If breaking the shopping habit is devilishly hard at first, practice postponing. At least put off that purchase until tomorrow. Treat that as a win even if you end up making the purchase. When you can delay by four days, you’ll find that even the most glittery shopping trance is broken, and you can continue to put off the purchase indefinitely. To make postponing purchases easier, turn off any shopping convenience features you previously enabled. One-click ordering? It takes only a few clicks to turn it off. A clothing subscription service? Canceling is almost as easy as signing up was.

If you are looking for something constructive to shop for from the isolation of home, here are a few suggestions:

  • Cleaning supplies. As long as you are spending so much time at home, you may as well make your home as clean as it has ever been. Getting all the dust out is good for the health of your lungs and would tend make it easier for you to survive the latest virus of concern. Of course, this means, after the cleaning supplies arrive, spend hours putting them to use.
  • Prescription drugs.
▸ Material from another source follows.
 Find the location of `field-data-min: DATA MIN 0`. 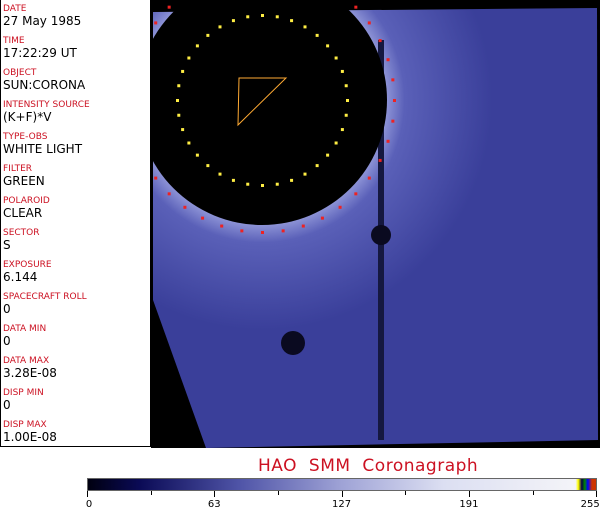

field-data-min: DATA MIN 0 is located at coordinates (24, 336).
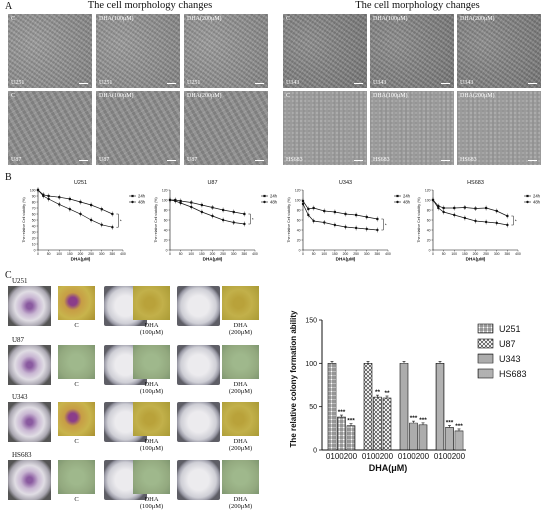  What do you see at coordinates (121, 222) in the screenshot?
I see `significance-annotation: *` at bounding box center [121, 222].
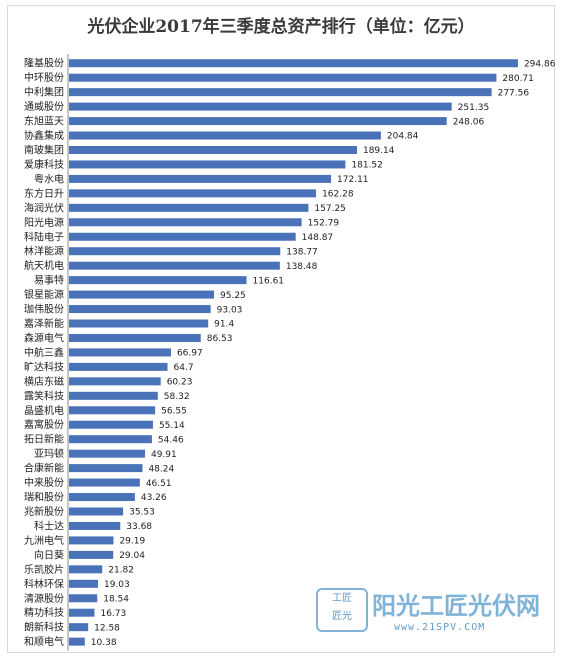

Delivery could be less reliable at the height of a pandemic, so look at any prescriptions drugs you depend on, and try to have them on hand well before you need them.
  • Comfortable clothes. This is only for a few people reading this, but if you find that all of your clothes are selected to impress and you don’t have the kind of clothes that you like just because of the way they feel, then this would be a good time to cover that gap in your wardrobe.
  • USB headset. Are you suddenly attending lots of business meetings from home? A comfortable plug-in or wireless headset with high-quality sound makes the transition easier.
  • Exercise mat. In theory, exercise doesn’t require any equipment at all, only focus and intention, but you are more likely to do those floor exercises if you are not putting your full weight directly on a hard floor or carpet.
  • Magical items. If you realize that a certain bell, incense, figurine, or symbol will add power to your meditation or prayers for protection, this is not the time to hold back. Troubled times make spiritual strength and safety more important than they were already.
  • Cooking. If you find yourself having restaurant food delivered just because cooking seems hard, then any equipment that will make cooking feel easy is a good investment. A high-quality pan costs less than one restaurant meal, and in a pandemic, fewer deliveries mean fewer points of contact.

If you feel like you need to do some shopping, try to avoid buying anything for the indefinite future. A time of maximum uncertainty is the worst time to commit to a specific future timeline for yourself. The clothes you buy might not fit when you finally have a chance to wear them, or your style or plans could change. Conversely, everything will be easier to get after the crisis is over.

When you do get things delivered, hold on to the boxes. Fill them up with the things you want to donate when the donation centers reopen — you are doing some clutter clearing while you are spending so much time at home, aren’t you? Stack up the boxes in a corner somewhere, and you have done most of the hard work of clutter clearing. When the time comes, it will just be a matter of taking the boxes to the place where they need to go.